Kates tells us that alcohol has a higher correlation to homicide than handguns. I can't be sure where his numbers come from, but in South Carolina, one state where such statistics are kept, "alcoholic brawls" account for less than 8 percent of all homicides. Nationally, handguns are used in slightly over 50 percent of all homicides.

Kates' analogies to Prohibition and marijuana simply don't make sense. Marijuana is consumable. If it hurts anyone, it is the user, I have yet to read about a 7-Eleven being held up with an ounce of Colombian. You can't hurt a third party with marijuana; its problems for law enforcement are derived from its illegal rather than its legal status. It is precisely the opposite with handguns: the less regulation, the higher the availability, the higher the abuse. Otherwise, how does one explain that all 10 top homicide and handgun homicide states and cities are Southern and Western -- locales famous for no-nonsense law-and-order judges? Unfortunately, these jurisdictions not only hurt themselves but are also the number one source of the nation's criminally used firearms.

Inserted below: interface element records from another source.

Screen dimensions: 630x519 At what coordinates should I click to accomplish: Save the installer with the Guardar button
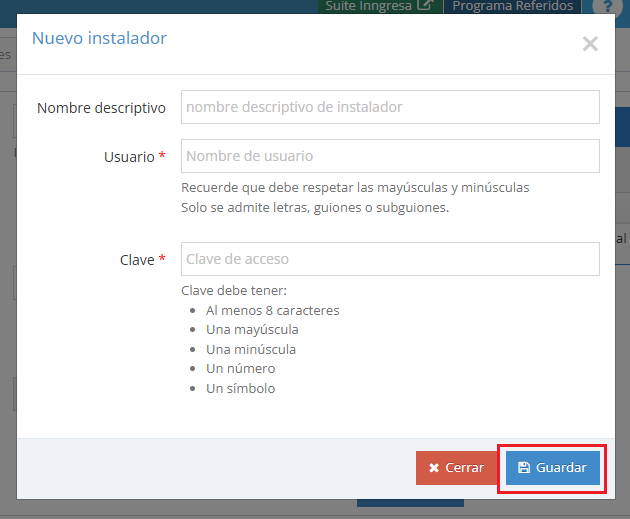pos(552,468)
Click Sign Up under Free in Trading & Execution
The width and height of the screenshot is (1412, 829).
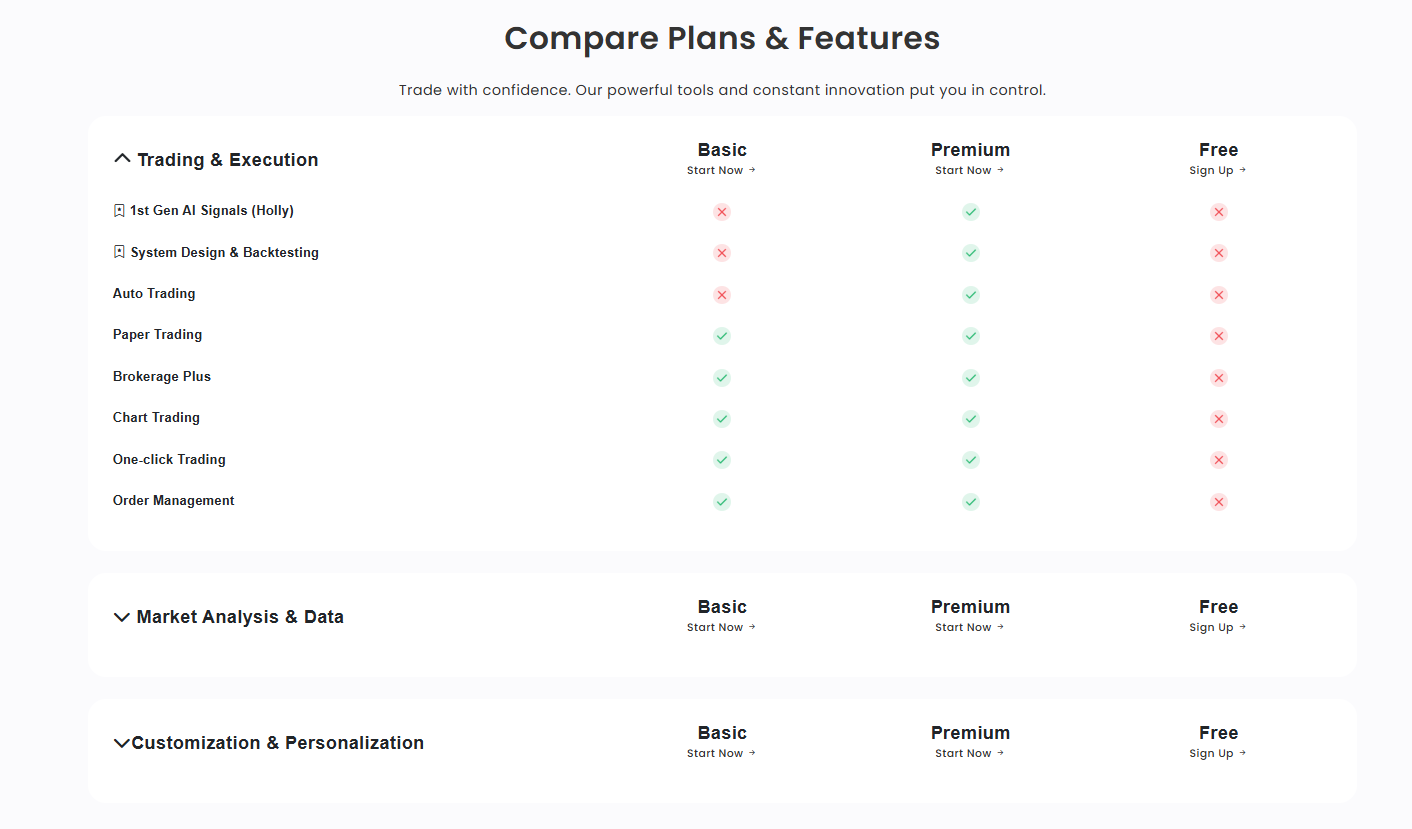(1217, 171)
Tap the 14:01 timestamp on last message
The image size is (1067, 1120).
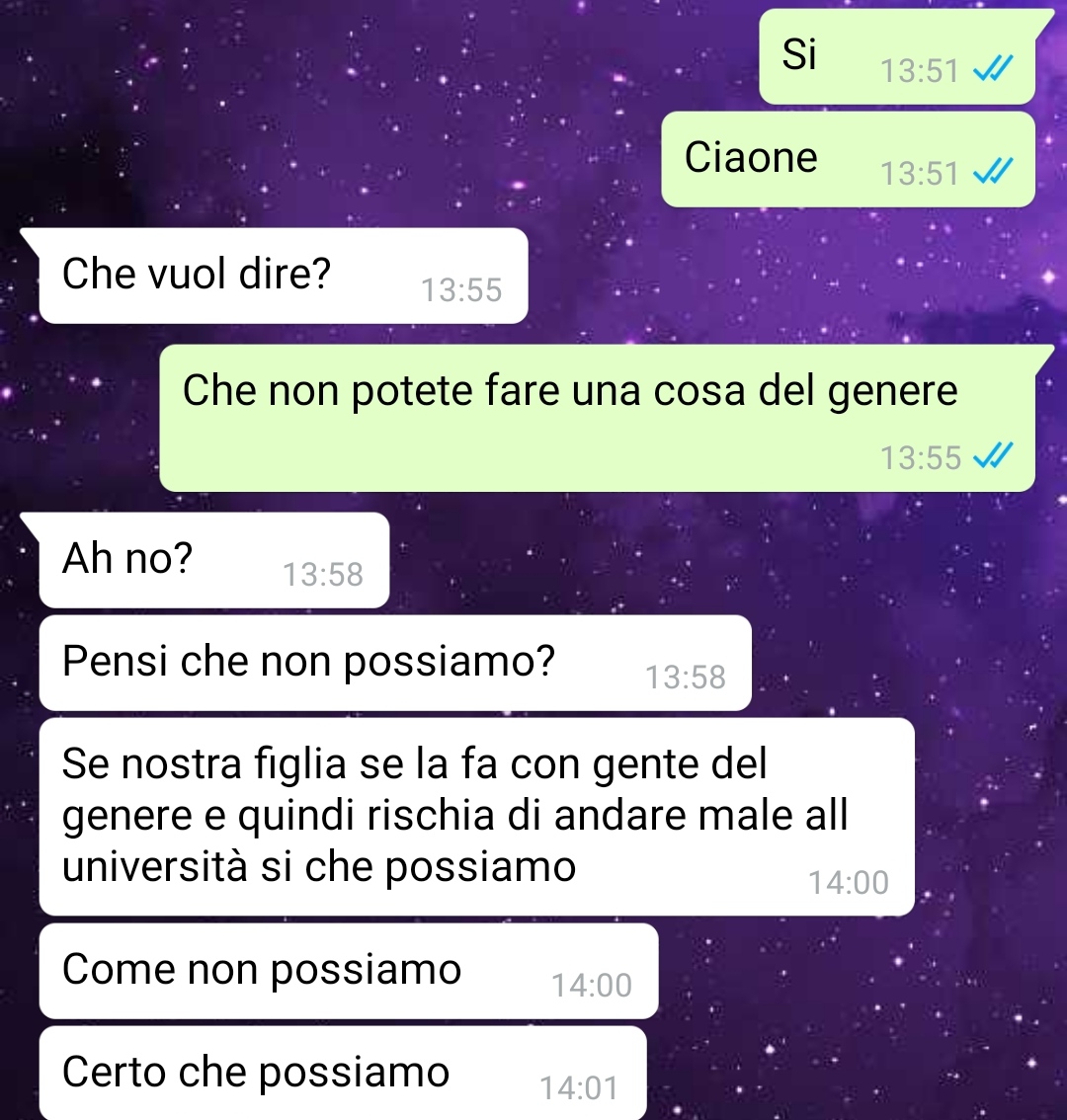click(579, 1088)
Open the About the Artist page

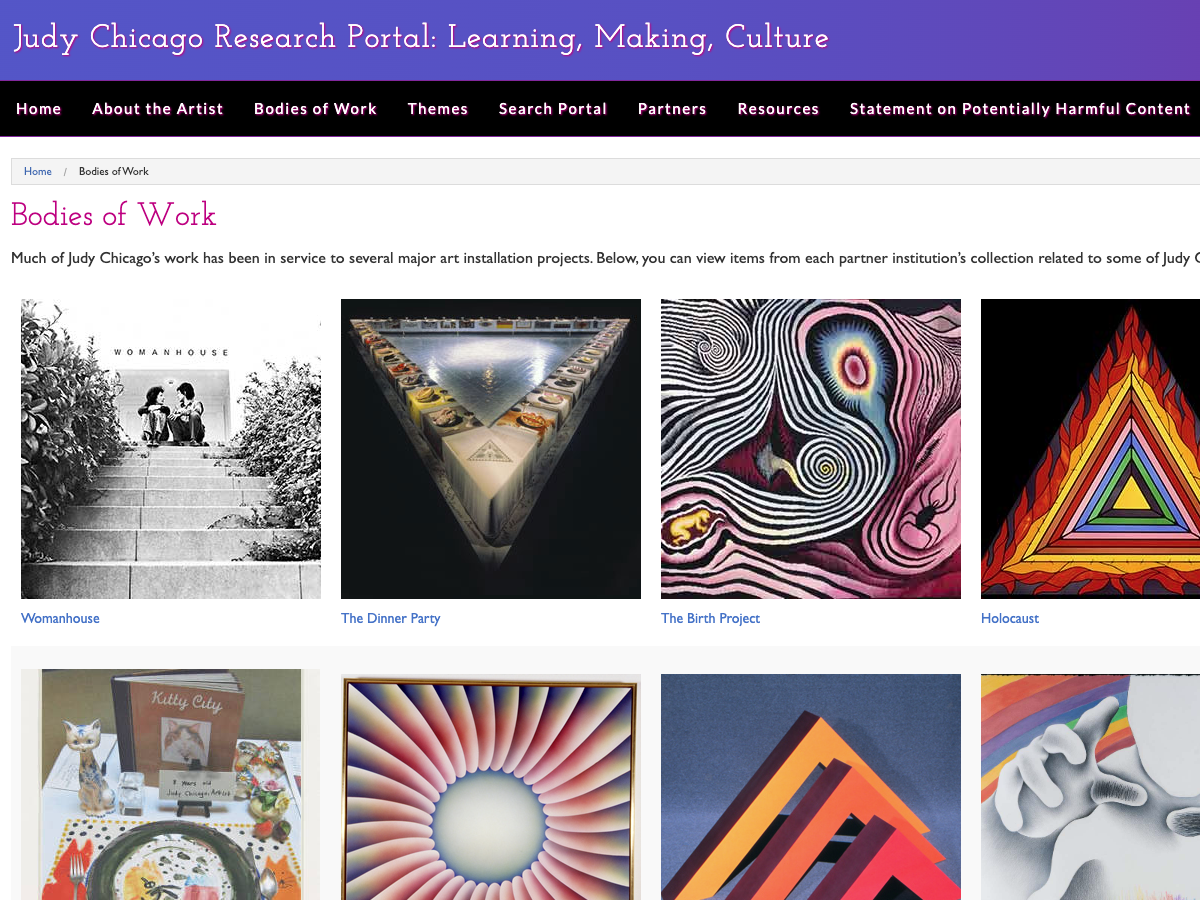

What, then, is the balance sheet on handguns? On the plus side, Kates provides some ancient anecdotes and questionable studies bolstered by unsupported fears of Big Brother. On the minus side, we have 10,000 homicides, 15,000 suicides and more than 2,000 accidental deaths along with half a million assaults, robberies and thefts. On a social utility vs. social detriment scale, it is easy to see why handguns are best left to police, the military and properly secured gun clubs.